On Monday, another ballot measure qualified. Sponsored by gaming giants including FanDuel, DraftKings and BetMGM, the initiative would allow companies to offer online sports betting in California if, among other requirements, they partner with a Native American tribe and pay a one-time licensing fee of $100 million.
That primes the state for what is likely to be a highly expensive and highly emotional battle over sports betting: Also eligible for the ballot is a separate measure backed by a group of Native American tribes that would allow tribal casinos and the state’s four horse race tracks to offer sports betting while expanding the games tribal casinos can offer.
The battle over capturing California’s sports betting market, which experts say could be the most lucrative in the nation, originally featured four separate ballot measure campaigns and pledges from one tribal coalition to spend at least $100 million on ads. The face-off between the two remaining measures has the potential to shatter spending records set in 2020, when nearly $226 million was spent by the campaigns on both sides of a ballot measure to exempt Uber, Lyft and other gig-economy companies from a state labor law.
Meanwhile, it’s looking increasingly likely that the backers of a measure to reduce single-use plastics will withdraw it from the November ballot, following fierce negotiations with lawmakers and others on a bill that aims to achieve many of the same goals and was passed on a unanimous, bipartisan vote during a hastily called Tuesday hearing, CalMatters’ Sameea Kamal reports.
That marks a noticeable shift from last week, when the initiative’s proponents expressed serious concerns that the legislative workaround didn’t go far enough in reducing plastic waste and holding manufacturers accountable.
- Nicole Kurian, policy analyst for Californians Against Waste, which opposed earlier versions of the legislation: “Based on the most recent amendments and the author’s commitment to continue to work on the one outstanding issue raised by environmental justice groups around definitions, we are happy to express our support.”
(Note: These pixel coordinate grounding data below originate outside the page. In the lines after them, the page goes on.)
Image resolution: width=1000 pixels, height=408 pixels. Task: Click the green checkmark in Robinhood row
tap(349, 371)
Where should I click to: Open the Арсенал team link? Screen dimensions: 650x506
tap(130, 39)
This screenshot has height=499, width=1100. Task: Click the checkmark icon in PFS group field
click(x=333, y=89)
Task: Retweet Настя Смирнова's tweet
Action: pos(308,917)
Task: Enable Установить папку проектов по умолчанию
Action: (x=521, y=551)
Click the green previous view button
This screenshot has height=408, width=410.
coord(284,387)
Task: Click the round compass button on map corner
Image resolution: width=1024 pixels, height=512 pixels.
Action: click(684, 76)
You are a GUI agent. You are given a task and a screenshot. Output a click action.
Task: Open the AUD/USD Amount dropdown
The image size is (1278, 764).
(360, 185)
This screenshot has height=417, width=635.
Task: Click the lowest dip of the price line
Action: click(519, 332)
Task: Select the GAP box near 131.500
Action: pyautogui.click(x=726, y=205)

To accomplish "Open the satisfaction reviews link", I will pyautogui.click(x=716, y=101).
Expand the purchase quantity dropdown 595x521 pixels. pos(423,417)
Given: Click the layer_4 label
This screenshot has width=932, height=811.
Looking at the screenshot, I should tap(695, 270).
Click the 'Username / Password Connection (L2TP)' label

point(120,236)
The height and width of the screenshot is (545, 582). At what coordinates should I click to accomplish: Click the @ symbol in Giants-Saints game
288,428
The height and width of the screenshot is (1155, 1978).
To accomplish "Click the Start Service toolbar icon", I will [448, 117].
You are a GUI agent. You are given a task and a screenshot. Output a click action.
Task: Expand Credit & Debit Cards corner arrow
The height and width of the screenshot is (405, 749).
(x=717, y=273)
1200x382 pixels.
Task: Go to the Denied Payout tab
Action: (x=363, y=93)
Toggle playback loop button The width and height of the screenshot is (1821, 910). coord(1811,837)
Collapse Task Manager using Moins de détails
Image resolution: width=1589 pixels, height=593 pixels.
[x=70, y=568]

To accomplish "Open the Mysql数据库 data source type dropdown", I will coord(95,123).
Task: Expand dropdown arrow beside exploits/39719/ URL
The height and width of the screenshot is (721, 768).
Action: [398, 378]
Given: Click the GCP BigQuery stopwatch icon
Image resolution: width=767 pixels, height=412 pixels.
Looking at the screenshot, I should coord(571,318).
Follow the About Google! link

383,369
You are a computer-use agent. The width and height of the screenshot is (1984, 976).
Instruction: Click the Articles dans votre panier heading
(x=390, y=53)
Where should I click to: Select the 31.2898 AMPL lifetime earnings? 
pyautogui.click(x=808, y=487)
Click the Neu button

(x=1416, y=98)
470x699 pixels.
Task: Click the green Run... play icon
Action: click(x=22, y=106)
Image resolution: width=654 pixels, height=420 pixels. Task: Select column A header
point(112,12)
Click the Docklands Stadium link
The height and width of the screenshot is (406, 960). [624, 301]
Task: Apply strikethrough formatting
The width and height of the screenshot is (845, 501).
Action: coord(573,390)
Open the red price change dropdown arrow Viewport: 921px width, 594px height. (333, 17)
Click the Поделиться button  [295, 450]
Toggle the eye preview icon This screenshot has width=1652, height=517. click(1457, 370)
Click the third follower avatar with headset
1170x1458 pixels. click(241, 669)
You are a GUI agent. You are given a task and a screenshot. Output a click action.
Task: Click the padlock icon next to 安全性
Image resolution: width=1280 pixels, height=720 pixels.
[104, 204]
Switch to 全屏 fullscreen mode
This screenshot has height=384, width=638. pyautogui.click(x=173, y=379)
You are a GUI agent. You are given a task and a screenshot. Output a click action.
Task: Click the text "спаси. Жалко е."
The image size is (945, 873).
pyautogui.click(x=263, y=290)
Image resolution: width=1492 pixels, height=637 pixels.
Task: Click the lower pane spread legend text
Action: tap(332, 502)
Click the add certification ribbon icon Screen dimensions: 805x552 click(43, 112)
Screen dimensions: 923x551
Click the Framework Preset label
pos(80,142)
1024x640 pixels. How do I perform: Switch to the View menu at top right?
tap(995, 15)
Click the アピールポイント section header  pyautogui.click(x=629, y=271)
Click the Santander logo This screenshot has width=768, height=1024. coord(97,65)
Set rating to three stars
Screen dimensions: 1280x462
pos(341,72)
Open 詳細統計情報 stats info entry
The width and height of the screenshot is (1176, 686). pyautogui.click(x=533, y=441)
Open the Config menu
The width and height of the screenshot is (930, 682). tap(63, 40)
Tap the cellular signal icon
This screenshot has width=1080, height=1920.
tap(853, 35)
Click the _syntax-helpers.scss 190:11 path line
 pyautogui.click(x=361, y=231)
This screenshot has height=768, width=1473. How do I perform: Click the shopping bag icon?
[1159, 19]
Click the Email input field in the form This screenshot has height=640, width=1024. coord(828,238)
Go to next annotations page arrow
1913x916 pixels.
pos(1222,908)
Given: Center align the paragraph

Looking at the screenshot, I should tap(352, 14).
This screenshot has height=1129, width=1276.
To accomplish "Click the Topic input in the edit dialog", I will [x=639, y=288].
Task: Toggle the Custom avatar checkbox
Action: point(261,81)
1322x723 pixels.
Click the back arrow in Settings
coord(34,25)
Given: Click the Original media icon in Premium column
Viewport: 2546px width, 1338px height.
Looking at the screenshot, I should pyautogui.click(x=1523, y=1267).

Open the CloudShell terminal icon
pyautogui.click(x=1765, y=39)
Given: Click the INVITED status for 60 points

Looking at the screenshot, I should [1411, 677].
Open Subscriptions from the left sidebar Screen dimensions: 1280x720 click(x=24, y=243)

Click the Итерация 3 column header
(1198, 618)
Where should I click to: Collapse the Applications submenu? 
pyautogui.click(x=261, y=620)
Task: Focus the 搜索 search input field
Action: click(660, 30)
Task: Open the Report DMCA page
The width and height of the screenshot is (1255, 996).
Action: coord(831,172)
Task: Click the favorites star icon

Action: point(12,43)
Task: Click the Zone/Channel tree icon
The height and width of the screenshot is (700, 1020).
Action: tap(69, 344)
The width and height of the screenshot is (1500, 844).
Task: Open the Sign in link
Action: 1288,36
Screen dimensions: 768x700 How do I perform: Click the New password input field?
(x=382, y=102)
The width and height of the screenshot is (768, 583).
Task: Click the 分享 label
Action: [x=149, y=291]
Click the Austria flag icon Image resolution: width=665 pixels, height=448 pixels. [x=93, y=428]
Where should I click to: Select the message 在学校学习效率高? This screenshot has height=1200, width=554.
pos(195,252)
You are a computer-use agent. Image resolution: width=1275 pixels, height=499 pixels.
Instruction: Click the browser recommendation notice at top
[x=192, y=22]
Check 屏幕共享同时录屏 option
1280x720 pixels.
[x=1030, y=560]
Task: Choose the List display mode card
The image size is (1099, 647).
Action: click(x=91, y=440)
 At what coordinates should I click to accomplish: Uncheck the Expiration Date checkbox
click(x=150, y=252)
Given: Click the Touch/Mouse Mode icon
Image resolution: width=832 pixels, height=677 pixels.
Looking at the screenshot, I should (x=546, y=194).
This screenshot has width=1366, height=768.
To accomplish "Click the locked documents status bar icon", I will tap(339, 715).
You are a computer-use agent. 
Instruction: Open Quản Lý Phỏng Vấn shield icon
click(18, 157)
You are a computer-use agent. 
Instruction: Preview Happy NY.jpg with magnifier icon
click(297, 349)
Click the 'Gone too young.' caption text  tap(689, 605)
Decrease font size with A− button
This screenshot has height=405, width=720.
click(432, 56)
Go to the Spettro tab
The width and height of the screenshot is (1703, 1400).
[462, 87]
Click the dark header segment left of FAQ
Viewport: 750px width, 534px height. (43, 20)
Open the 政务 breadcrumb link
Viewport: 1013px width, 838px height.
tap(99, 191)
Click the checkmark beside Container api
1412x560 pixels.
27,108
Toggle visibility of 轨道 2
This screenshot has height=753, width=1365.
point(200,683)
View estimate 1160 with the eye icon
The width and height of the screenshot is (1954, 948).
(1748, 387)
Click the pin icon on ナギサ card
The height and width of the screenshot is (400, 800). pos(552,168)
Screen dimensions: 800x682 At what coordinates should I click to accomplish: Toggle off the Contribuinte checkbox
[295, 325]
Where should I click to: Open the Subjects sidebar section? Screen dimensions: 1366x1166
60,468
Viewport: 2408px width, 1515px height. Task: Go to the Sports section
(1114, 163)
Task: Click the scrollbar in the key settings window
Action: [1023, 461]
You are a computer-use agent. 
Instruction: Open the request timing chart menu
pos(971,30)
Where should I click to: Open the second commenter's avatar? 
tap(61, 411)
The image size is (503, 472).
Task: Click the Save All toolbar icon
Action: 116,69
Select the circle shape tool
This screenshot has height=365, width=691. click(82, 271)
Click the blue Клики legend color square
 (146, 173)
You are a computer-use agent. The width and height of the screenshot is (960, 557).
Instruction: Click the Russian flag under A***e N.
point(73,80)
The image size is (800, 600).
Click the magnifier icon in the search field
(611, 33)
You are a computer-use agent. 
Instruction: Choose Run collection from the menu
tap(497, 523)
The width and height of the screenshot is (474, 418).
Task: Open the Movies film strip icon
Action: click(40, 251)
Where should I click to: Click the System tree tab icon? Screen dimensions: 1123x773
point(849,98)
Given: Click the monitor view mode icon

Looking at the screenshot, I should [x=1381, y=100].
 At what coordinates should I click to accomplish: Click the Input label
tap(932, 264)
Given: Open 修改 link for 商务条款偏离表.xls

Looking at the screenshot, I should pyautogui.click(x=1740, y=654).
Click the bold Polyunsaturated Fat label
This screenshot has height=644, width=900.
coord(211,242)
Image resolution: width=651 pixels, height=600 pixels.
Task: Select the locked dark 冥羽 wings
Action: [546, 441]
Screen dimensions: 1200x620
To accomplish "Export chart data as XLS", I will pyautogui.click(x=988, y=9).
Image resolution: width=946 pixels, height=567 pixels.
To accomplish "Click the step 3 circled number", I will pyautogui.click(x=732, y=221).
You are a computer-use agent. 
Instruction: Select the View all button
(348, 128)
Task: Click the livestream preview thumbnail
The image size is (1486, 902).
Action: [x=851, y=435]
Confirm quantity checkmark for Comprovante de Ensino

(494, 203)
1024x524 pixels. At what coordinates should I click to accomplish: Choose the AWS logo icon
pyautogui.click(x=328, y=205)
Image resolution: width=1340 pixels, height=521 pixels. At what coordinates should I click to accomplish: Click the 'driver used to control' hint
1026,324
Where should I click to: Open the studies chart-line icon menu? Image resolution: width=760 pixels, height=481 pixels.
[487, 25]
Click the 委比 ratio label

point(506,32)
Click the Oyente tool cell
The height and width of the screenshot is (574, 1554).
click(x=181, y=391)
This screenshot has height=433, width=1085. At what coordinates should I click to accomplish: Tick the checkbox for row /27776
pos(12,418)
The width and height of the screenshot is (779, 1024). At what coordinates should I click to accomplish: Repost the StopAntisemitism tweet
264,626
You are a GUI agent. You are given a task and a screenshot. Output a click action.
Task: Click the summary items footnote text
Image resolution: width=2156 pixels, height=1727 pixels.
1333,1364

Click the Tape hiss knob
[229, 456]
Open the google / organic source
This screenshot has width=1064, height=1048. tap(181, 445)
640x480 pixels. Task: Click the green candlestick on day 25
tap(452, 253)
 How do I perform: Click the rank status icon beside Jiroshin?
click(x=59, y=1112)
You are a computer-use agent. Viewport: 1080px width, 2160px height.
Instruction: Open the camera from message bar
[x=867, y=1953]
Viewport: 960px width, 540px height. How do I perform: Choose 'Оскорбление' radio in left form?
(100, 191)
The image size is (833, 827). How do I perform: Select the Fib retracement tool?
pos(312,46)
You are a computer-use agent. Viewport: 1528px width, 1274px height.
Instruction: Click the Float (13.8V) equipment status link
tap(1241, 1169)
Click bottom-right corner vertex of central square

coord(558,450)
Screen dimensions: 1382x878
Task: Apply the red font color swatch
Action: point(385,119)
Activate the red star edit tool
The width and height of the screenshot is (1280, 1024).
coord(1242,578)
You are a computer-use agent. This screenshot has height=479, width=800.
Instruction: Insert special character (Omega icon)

If lawmakers pass the plastics bill by Thursday and initiative proponents agree to withdraw their measure, it will be the second time in as many months: Gov. Gavin Newsom in May signed a law to reform California’s medical malpractice system, avoiding what would have been a costly and complex fight at the ballot box in November.
Other measures eligible for the November ballot:
- An amendment to enshrine the right to abortion and contraception in California’s constitution. As CalMatters columnist Dan Walters pointed out to me, one of the many budget “trailer bills” state lawmakers unveiled over the weekend would require this amendment “to be designated as ‘Proposition 1’ and placed as the first measure on the ballot.”
- An initiative to strengthen regulations of kidney dialysis clinics — the third time California voters have been asked to vote on this issue in four years.
- An initiative to set aside a certain amount of state money each year to fund arts and music education in K-12 public schools, primarily by employing teachers.
- A referendum to overturn a state law Newsom signed in 2020 banning the sale of flavored tobacco products.